▶ **Text to read**
/---
Operating System - HP-UX
1751738 Members
5813 Online
108781 Solutions
New Discussion юеВ

Re: Multiple Oracle Environments - Concurrent Manager

 
Chris Maehara
Occasional Advisor

Multiple Oracle Environments - Concurrent Manager

Am currently running several Oracle Environments on a single server with many Concurrent Manager processes all with the same Oracle uid. Is there any way to distinguish which Concurrent Managers belong to which Oracle Environment? This would help in setting up ServiceGuard to monitor the Concurrent Manager process, and eventually backups and MWA.

Thanks
8 REPLIES 8

Re: Multiple Oracle Environments - Concurrent Manager

Hi Chris,

Before supplying a script as an answer, I would like to know if the user-id of the concurrent managers is different for every database.

example: concurrent manager (conman)
oracle database (oraofi)


With regards,
Dieter Degrendele
Dieter@Work
Devbinder Singh Marway
Valued Contributor

Re: Multiple Oracle Environments - Concurrent Manager

You can try , creating a unix user same as your database name , and whent starting up concurrent manager , set up the oracle sid and other environment, and depending on what the SID is do an su

e.g. if dbase is DEV ( nb:- DEV is also a unix user created)
\---
▶ **Dataset records**
/---
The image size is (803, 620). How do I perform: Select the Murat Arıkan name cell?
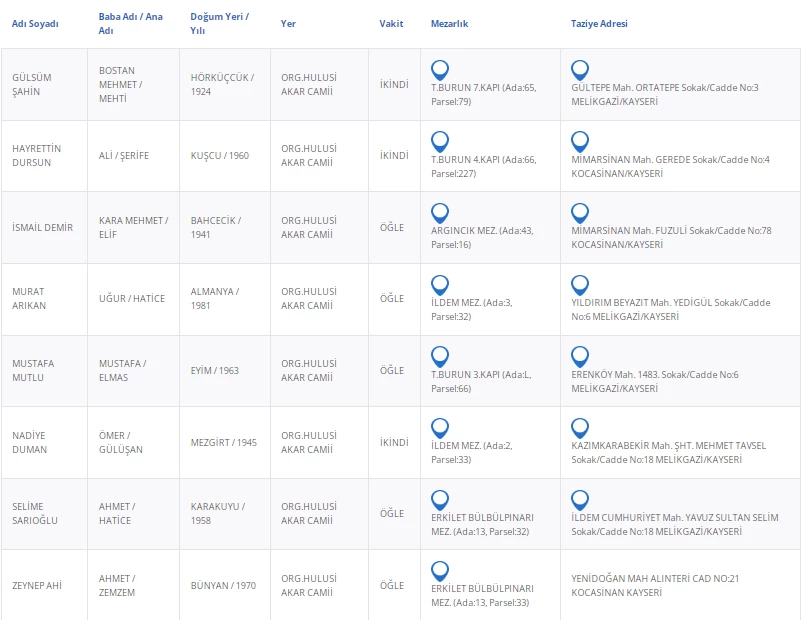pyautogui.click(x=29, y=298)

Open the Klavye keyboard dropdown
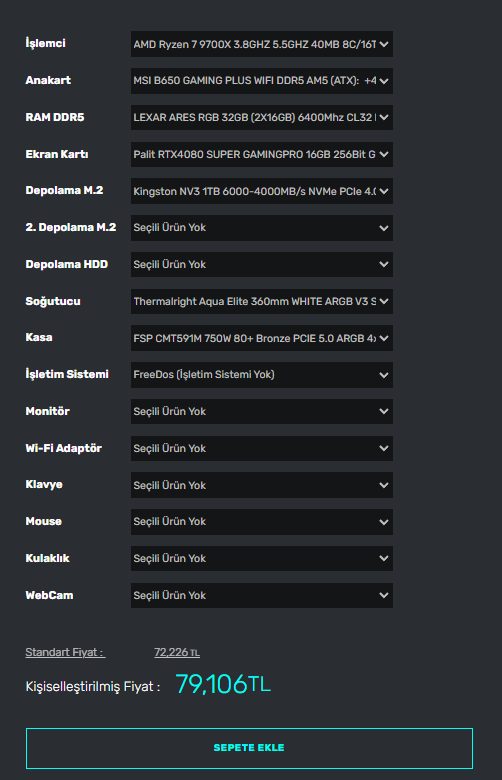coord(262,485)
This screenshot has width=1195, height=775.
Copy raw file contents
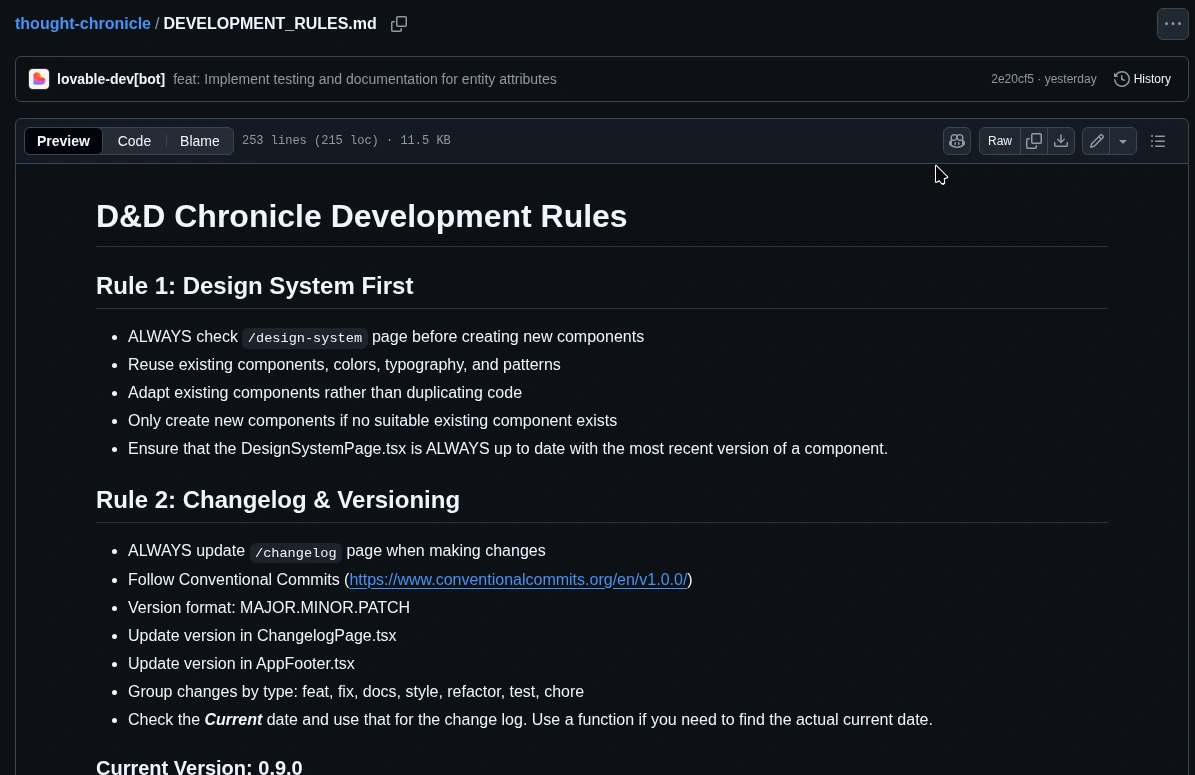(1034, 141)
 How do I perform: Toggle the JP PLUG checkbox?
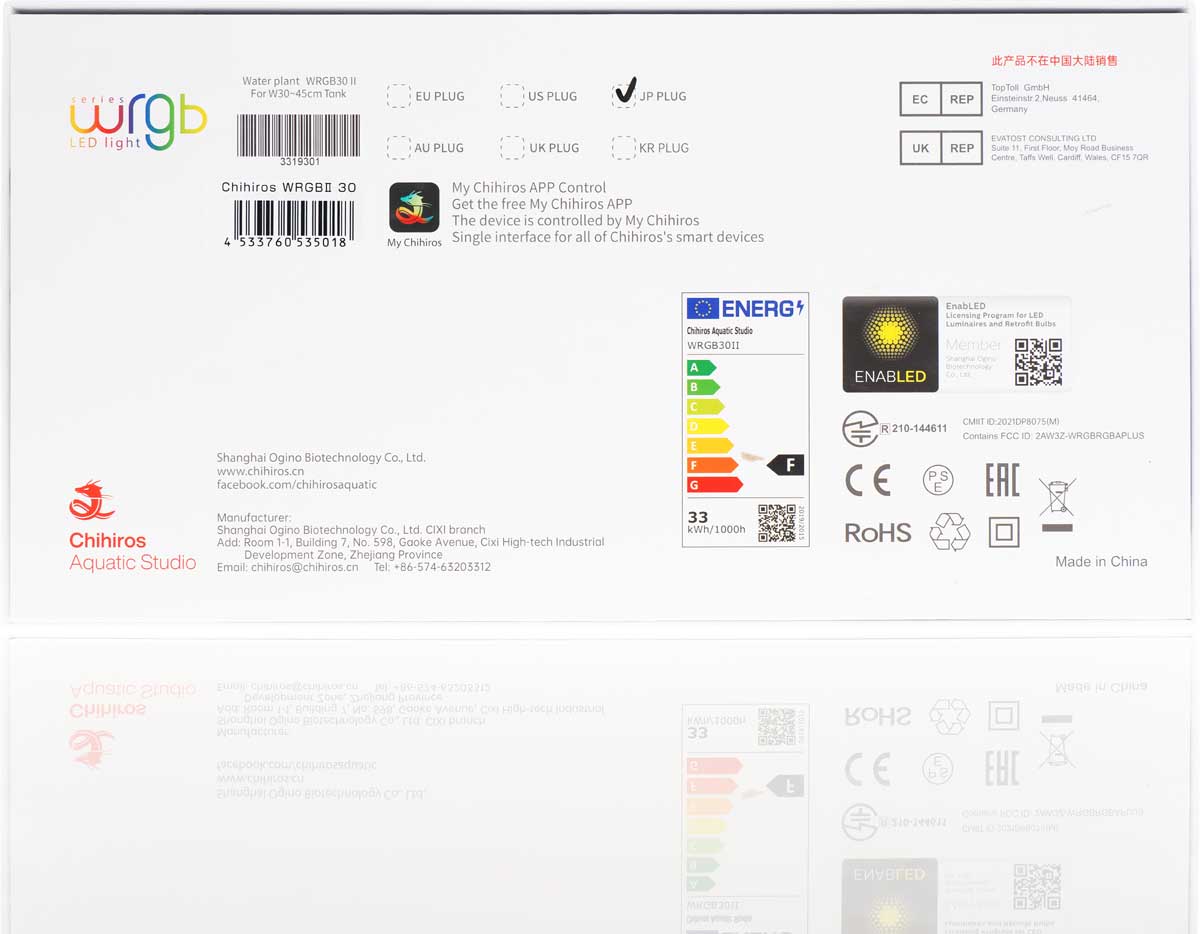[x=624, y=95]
\---
▶ **Instructions for the task**
Continue the HP-UX forum thread above about telling apart Oracle concurrent managers, starting right after its last line.

▶ **Result of this exercise**
set sid up and other environment
if sid is DEV then su DEV -c startmgr ARGUMENTS e.g. ( ArGUMENTS depending on dbase
DEV i.e sysmgr="apps/fnd

so su DEV -c startmgr sysmgr="apps/fnd"

so when you do a ps -ef | grep DEV you can tell these processes are for the DEV databases

just a thought , HTP
just a thought
Seek and you shall find
Steve Slade
Frequent Advisor

Re: Multiple Oracle Environments - Concurrent Manager

Chris,

Based on the exposure I have had to oracle databases, (which is pretty low), Oracle appends the database identifier to the end of the database management processes.

Therefore if your database identifier was abc, something along the lines of :

ps -ef | grep ora_ | grep abc

will show all the database management processes for that database instance.

Did that answer the question - I have forgotten?
If at first you do not succeed. Destroy all evidence that you even attempted.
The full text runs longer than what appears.